Document section:
<<<<
While my focus here is on Tai Chi practice, some of the principles I will discuss have relevance to other forms of mindfulness practice. For some time now, I have been practising Tai Chi on and off, with a few periods of sustained daily practice over several months. In my current sustained effort at daily practice, I have changed a number of strategies to help me maintain the momentum of practice – and often it is about developing a momentum like I have been able to achieve with my blog (over 500 posts).
I am acutely aware of the research that establishes the benefits of Tai Chi for my physical and mental health and overall sporting fitness. I devoured Dr. Peter Wayne’s research into the active ingredients of Tai Chi. So, intellectually, I know about the many benefits of Tai Chi. However, sustained daily practice requires a commitment – an exercise of both mind and heart, incorporating an emotional attachment to the end goal(s).
Strategies you could adopt to sustain a daily practice
Commitment to a daily practice also involves flexibility, adaptability and adjusting your thinking. The strategies identified in the following list are based on what is working for me at the moment:
- Flexible timing – most of what you read about habit forming advises you to adopt a set time each day for your practice. However, some days it is not possible to achieve a set time owing to other commitments of work or family (or writing a blog). The tendency then is to drop the practice for the day, rather than adopt a more flexible approach and work out a time when you can fit in the practice despite other commitments taking up your allocated time slot. Being flexible about timing and location enables you to sustain your daily practice.
>>>>
Stored items from a collection:
<<<<
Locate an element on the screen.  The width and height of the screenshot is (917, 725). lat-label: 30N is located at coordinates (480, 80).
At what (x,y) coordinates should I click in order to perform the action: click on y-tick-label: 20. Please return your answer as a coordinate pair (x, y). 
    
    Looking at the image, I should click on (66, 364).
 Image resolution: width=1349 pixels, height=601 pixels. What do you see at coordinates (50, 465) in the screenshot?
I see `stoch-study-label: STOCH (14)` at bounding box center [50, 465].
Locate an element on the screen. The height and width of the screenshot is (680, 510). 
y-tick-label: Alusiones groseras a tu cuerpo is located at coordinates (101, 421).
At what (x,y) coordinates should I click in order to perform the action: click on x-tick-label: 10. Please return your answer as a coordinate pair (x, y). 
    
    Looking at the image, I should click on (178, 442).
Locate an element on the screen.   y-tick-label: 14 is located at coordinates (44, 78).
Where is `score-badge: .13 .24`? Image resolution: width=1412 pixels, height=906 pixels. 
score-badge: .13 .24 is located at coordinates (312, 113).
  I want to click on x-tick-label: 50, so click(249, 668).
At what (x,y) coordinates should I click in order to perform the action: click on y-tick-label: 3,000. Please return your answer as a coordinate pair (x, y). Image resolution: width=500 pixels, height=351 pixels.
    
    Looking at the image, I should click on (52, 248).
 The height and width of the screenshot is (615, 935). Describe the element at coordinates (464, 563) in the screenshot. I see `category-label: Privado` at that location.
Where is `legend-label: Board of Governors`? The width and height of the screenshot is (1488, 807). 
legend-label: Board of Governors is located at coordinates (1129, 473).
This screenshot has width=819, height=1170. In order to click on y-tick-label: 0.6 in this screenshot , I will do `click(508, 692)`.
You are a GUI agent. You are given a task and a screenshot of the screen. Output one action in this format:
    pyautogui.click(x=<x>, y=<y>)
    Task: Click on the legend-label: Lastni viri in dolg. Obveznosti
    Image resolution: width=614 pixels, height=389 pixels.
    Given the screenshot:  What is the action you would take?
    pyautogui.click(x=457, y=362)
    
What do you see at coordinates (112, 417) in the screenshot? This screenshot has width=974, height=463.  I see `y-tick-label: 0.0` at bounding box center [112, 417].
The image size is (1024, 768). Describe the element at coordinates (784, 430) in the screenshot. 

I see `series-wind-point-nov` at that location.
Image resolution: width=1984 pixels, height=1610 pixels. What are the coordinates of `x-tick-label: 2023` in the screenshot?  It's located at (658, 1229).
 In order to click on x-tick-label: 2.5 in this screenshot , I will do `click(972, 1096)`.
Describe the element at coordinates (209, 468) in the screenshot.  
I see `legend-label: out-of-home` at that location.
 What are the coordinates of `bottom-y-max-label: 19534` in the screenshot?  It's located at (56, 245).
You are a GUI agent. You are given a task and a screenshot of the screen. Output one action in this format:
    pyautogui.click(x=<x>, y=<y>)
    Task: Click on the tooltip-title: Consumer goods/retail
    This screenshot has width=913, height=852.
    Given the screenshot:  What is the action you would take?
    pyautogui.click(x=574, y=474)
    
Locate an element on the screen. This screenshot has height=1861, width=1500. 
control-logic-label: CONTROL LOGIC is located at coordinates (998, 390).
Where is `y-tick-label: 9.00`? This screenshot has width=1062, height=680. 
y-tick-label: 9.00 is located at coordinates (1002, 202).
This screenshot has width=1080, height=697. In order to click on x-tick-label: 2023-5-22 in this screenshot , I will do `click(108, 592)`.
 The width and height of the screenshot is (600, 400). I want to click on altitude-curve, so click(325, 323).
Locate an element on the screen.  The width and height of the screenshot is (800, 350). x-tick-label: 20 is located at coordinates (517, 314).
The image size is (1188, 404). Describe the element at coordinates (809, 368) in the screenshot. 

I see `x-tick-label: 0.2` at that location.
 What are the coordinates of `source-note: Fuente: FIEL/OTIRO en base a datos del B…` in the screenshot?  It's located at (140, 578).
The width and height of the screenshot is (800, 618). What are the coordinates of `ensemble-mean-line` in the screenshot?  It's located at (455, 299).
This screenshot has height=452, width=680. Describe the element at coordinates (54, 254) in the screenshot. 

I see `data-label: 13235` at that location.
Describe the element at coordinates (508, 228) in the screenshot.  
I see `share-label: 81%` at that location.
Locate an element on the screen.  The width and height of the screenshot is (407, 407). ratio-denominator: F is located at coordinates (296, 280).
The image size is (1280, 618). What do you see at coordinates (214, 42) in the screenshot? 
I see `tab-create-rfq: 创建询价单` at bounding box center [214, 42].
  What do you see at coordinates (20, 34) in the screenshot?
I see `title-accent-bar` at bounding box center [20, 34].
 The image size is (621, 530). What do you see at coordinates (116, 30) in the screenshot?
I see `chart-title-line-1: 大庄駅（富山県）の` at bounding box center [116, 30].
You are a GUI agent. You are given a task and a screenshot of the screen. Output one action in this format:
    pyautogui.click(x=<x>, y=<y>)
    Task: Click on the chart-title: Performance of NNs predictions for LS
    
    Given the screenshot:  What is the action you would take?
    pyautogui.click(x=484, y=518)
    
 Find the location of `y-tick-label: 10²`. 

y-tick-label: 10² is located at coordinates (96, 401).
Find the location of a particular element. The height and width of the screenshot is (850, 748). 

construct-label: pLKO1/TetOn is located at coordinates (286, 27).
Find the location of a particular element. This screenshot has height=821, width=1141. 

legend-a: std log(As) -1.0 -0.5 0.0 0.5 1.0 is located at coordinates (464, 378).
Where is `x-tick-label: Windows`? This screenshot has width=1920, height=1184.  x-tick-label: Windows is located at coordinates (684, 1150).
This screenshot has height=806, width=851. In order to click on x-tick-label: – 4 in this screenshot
>>>>
Tasks and exercises:
[1] Please repeat the Tai Chi practice text word for word, from "I am acutely" to "the end goal(s).".
[2] Write the next part of the Tai Chi practice text, picking up from the point where it stops.

Solved problems:
[1]
I am acutely aware of the research that establishes the benefits of Tai Chi for my physical and mental health and overall sporting fitness. I devoured Dr. Peter Wayne’s research into the active ingredients of Tai Chi. So, intellectually, I know about the many benefits of Tai Chi. However, sustained daily practice requires a commitment – an exercise of both mind and heart, incorporating an emotional attachment to the end goal(s).

[2]
- Prioritising – as you build up awareness of how important your daily practice is to your overall life, you can tell yourself to give your practice a priority in your daily schedule – in other words, no matter what else you have to do, somehow you have to fit in your daily practice. It becomes a “must do” rather than a “nice-to-do”.
- Establishing a personal mnemonic – capture the benefits of your practice in the form of a mnemonic so that you can quickly recall the benefits as an added motivator. This requires you to research the benefits of your daily practice and to keep them uppermost in your mind.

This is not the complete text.